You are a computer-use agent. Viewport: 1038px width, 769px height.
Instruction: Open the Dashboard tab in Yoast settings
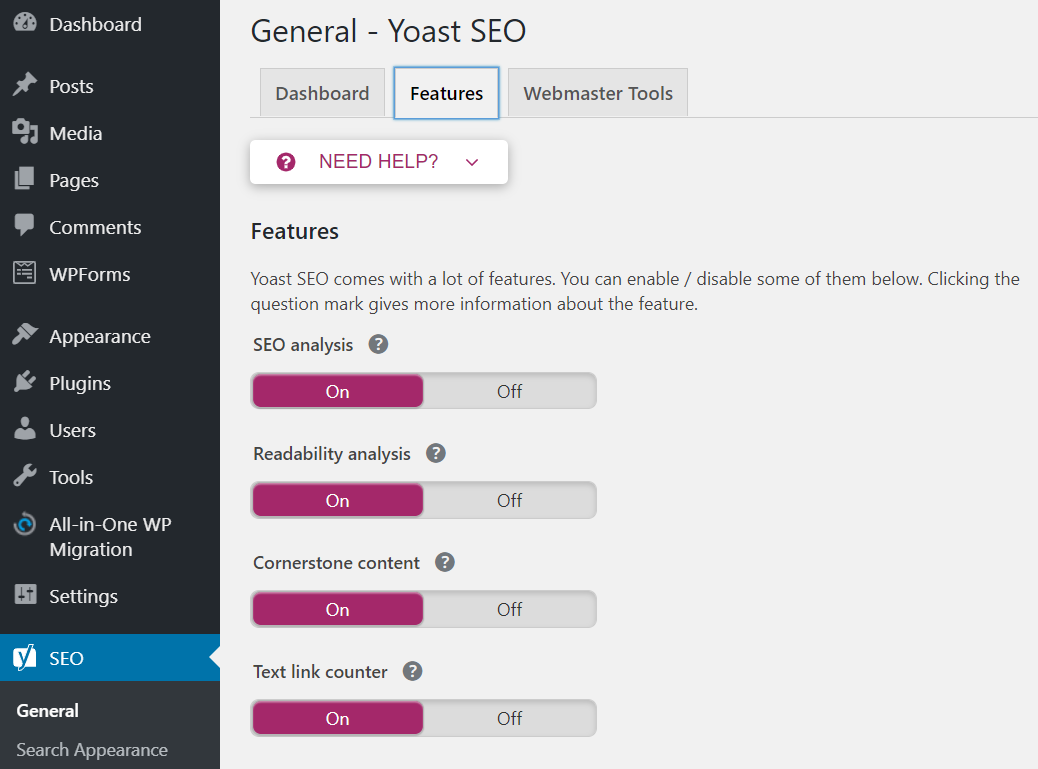[322, 92]
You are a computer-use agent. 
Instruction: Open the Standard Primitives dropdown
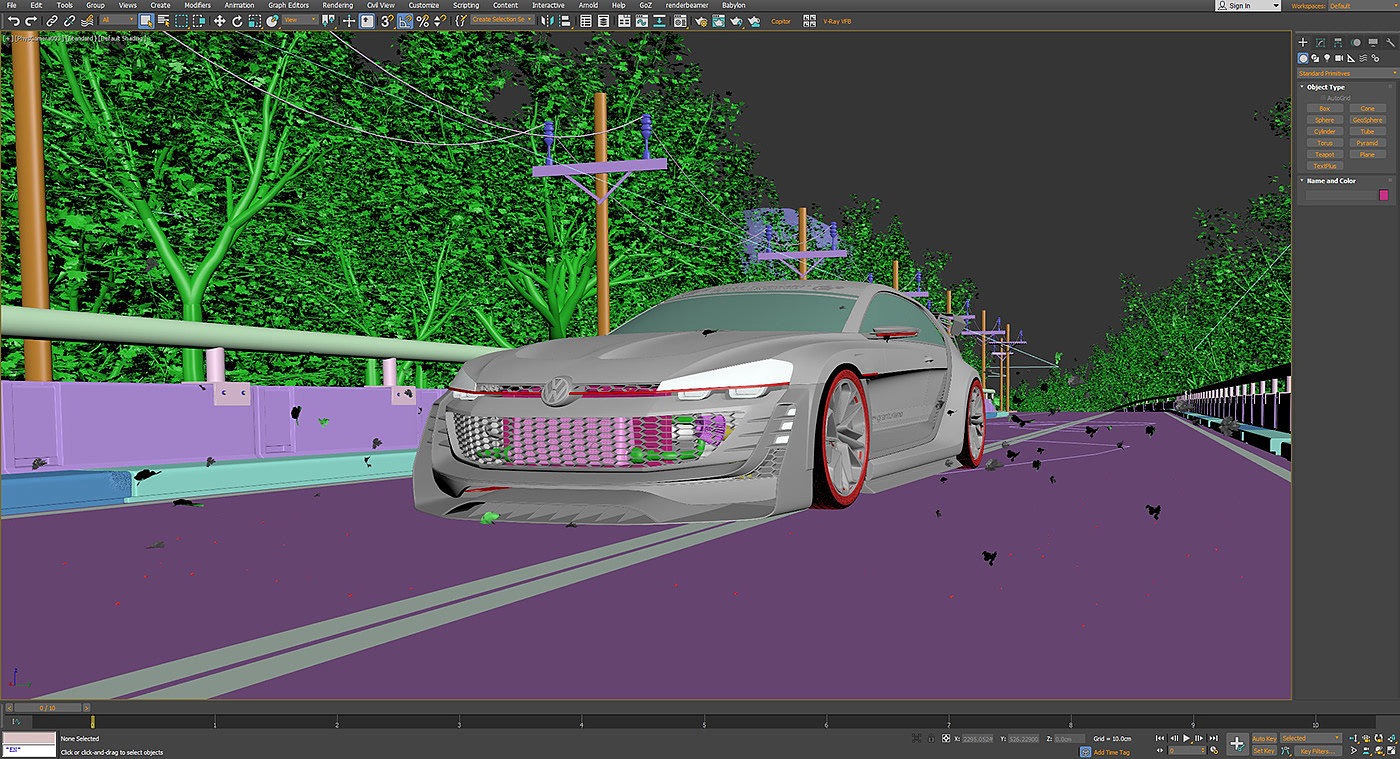pos(1346,73)
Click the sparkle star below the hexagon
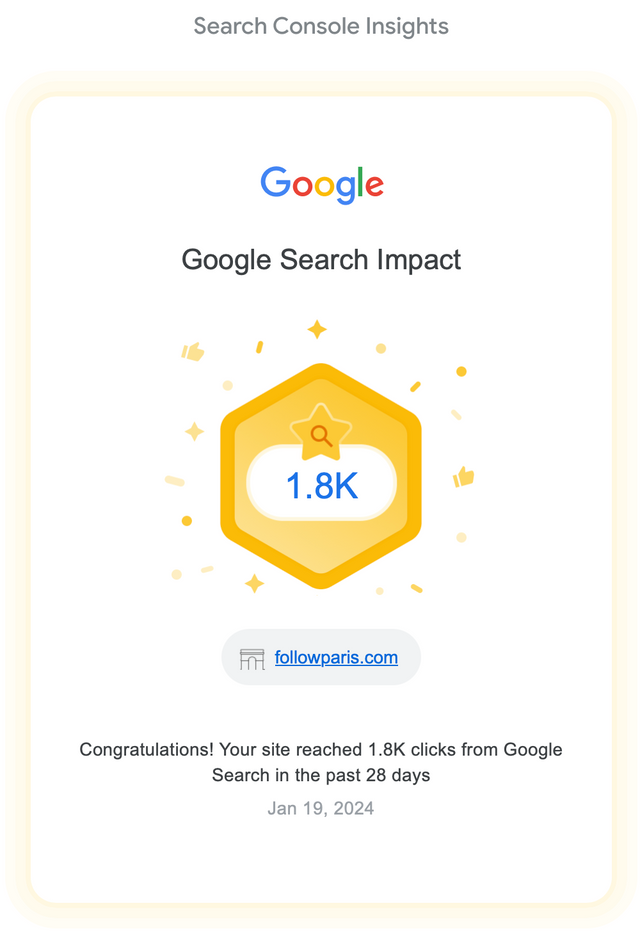The height and width of the screenshot is (950, 640). pyautogui.click(x=255, y=583)
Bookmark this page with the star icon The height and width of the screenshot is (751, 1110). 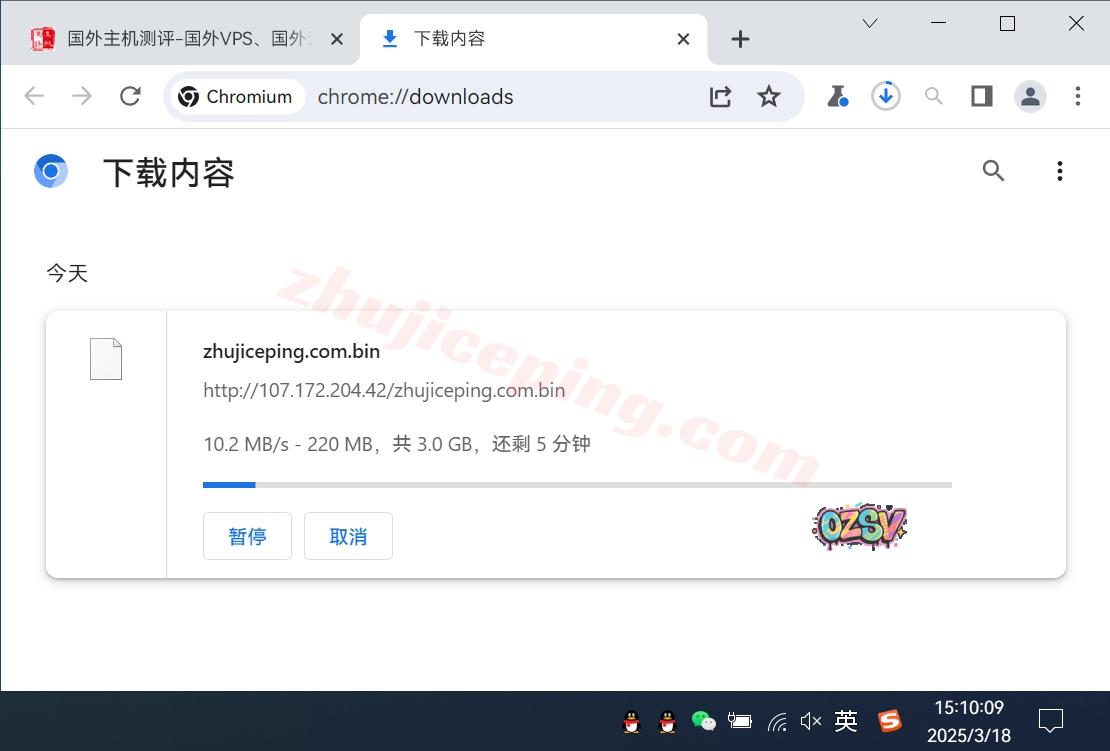point(768,96)
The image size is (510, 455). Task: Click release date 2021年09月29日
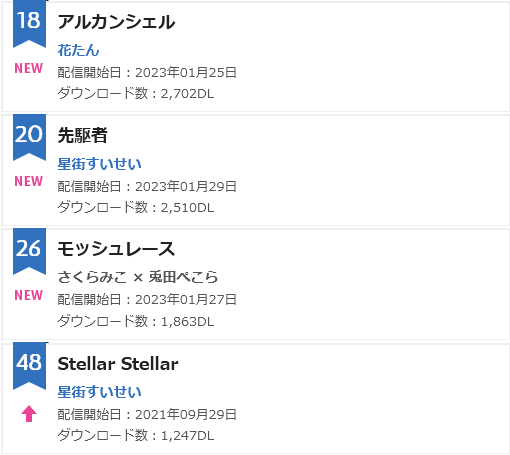[x=186, y=414]
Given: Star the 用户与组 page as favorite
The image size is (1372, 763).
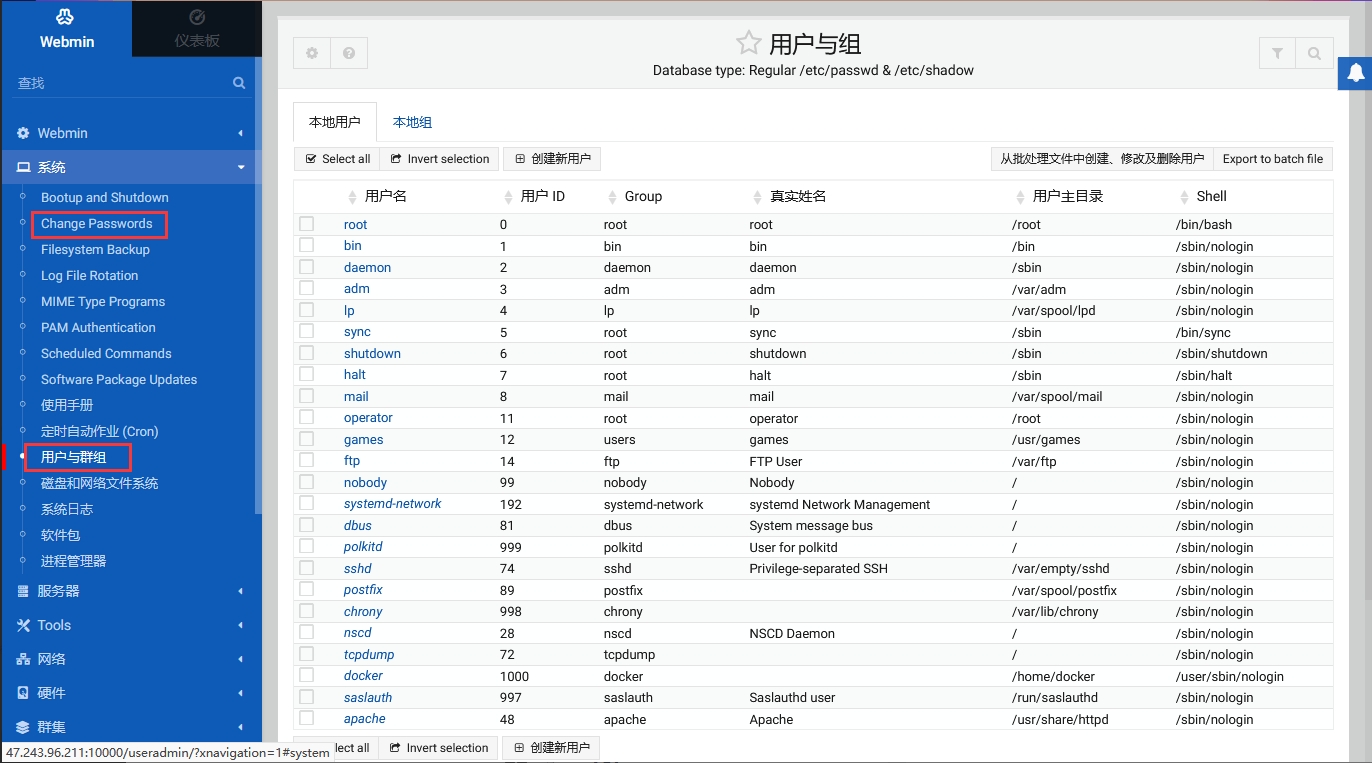Looking at the screenshot, I should [748, 43].
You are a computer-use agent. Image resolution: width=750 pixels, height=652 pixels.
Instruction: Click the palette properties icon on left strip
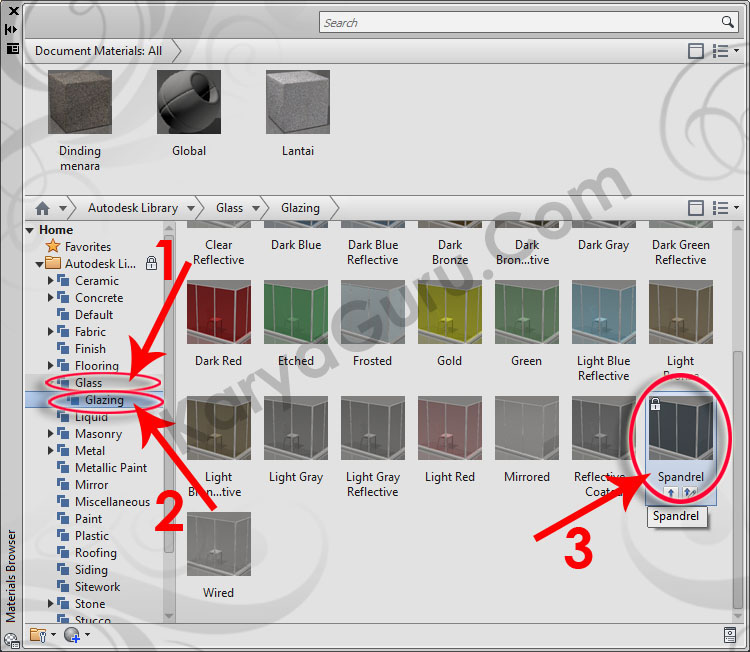11,47
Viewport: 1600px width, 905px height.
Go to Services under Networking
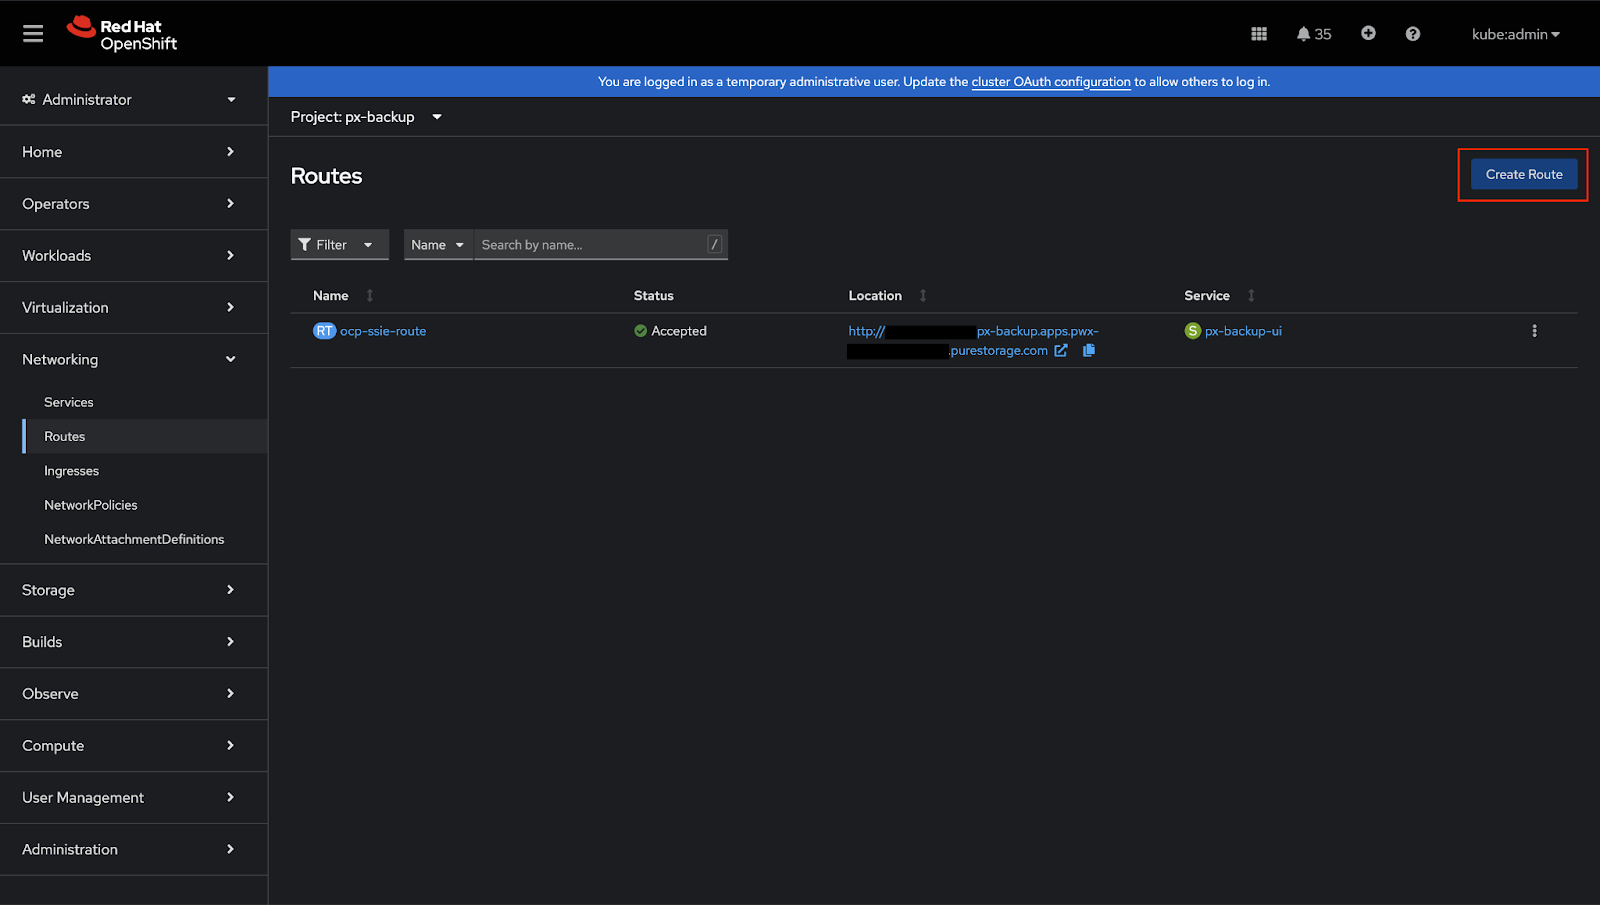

Prompt:
Return the line containing "Viewport: 1600px width, 905px height." and every line after it through the end of the records above, exactly and nothing else, but not the pictures.

Solution to the problem:
Viewport: 1600px width, 905px height.
Go to Services under Networking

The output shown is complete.